Il existent plusieurs méthodes pour perturber les paires 4+5 et 7+8, voici les 3 solutions étudiées ici :
1/ Capacité entre les fils des paires 4+5 et 7+8
Cette première solution est utilisée par Michael Ossmann dans son montage Throwing Star LAN Tap. Michael relie les 4 paires entre les 2 connecteurs mais utilise un condensateur entre les fils des 2 paires 4+5 et 7+8 dont on souhaite atténuer le signal. Le condensateur va perturber le signal Ethernet sur ces 2 paires. Il force ainsi les équipements à n’utiliser que les 2 autres paires (1+2 et 3+6) et donc à passer en 100 Mbit/s.
Le condensateur ne filtre que les hautes fréquences et le TAP laisse passer les basses fréquence. Ainsi le dispositif peut être utilisé pour observer une liaison série RS-232. Ce qui est inutile pour l’usage de mon TAP car il est uniquement destiné à écouter une liaison Ethernet. Voici ce qu’indique Michael Ossmann sur son blog “Les condensateurs n’affectent pas négativement les signaux RS-232 à basse fréquence, de sorte que les huit conducteurs fonctionnent lors de la surveillance des connexions série. Bien sûr, c’est un hack laid, mais c’est un hack laid qui tient dans votre poche.”

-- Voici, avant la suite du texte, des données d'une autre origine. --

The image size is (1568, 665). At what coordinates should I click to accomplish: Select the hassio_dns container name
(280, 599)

2/ Résistance de terminaison sur les paires 4+5 et 7+8
Il est possible de terminer proprement les deux paires Ethernet non utilisées avec le principe des résistances de terminaison Bob Smith. La terminaison des paires Ethernet est une solution plus “propre” que la solution précédente basée sur la perturbation du signal Ethernet par un condensateur. De plus cette solution simplifie le schéma car il n’y a pas besoin de router les 2 paires 4+5 et 7+8 entre les connecteurs A et B.
Cependant cette solution a deux inconvénients à mon avis :
- La terminaison des paires Ethernet inutilisées est superflue. En effet les terminaisons permettent d’éviter les réflexions sur le câble mais puisqu’il n’y aura aucun trafic sur ces paires cela semble peu utile…

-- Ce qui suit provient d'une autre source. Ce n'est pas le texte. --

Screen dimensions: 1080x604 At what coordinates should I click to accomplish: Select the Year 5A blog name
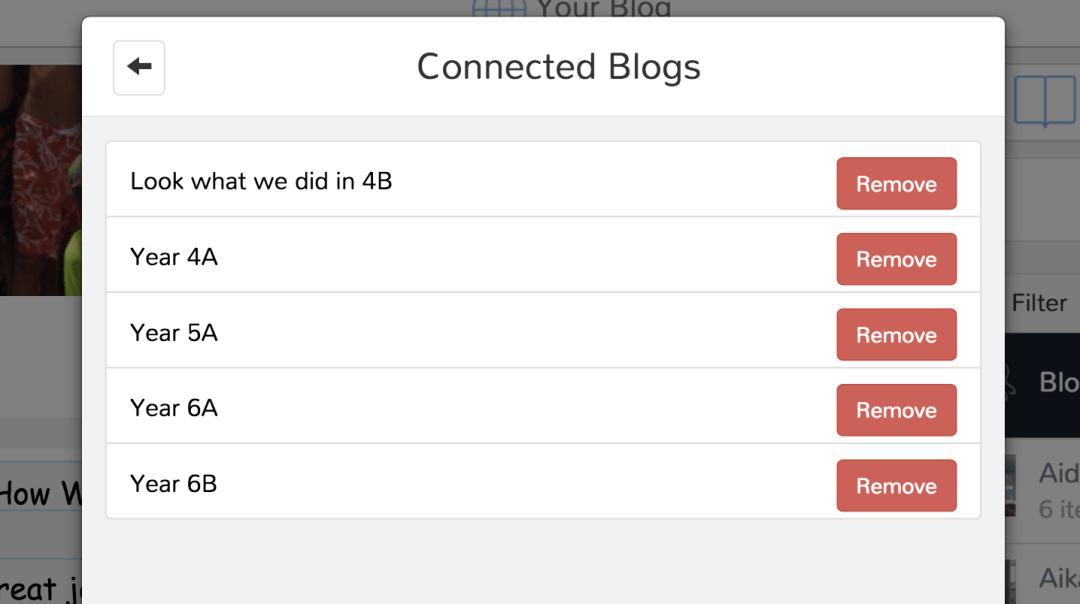(x=174, y=333)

- Si l’équipement au bout du câble est alimenté en PoE (Power over Ethernet) le TAP ne va pas laisser passer ce courant sur les deux paires terminées. Si le PoE utilise les paires 4+5 et 7+8, le TAP va causer la perte de l’équipement car il ne sera plus alimenté…
3/ Court-circuiter les paires 4+5 et 7+8 tout en reliant les 2 connecteurs
Cette dernière solution me semble la plus intéressante des 3, pour les raisons suivantes :
- Le court-circuit entre les paires 4+5 et 7+8 va empêcher la négociation du 1000BASE-T. Ces 2 paires seront vues comme en court-circuit par les 2 équipements reliés au câble.
- Le routage est simplifié car une seule piste relie les connecteurs A et B pour les paires 4+5 et 7+8.
- Le courant PoE pourra circuler sur toutes les paires entre le connecteur A et le connecteur B, même sur les paires 4+5 et 7+8.
Le projet KiCad
Le projet KiCad est disponible sur mon GitHub en open source hardware.
Le schéma est assez simple, la seule complexité vient du fait qu’il faille router les paires différentielles proprement afin de ne pas perturber le signal Ethernet qui transite au travers du dispositif. Je vous invite à regarder des tutos spécifiques sur le routage de paires différentielles, mais dans le principe il faut respecter les consignes suivantes :
- Les pistes doivent avoir une longueur identique
- La distance entre les pistes doit être constante, les pistes doivent rester parallèles au maximum
- Il faut éviter les angles trop importants pour le routage des pistes
Pour plus de détails, lire ce document qui décrit bien les contraintes sur le routage des paires différentielles.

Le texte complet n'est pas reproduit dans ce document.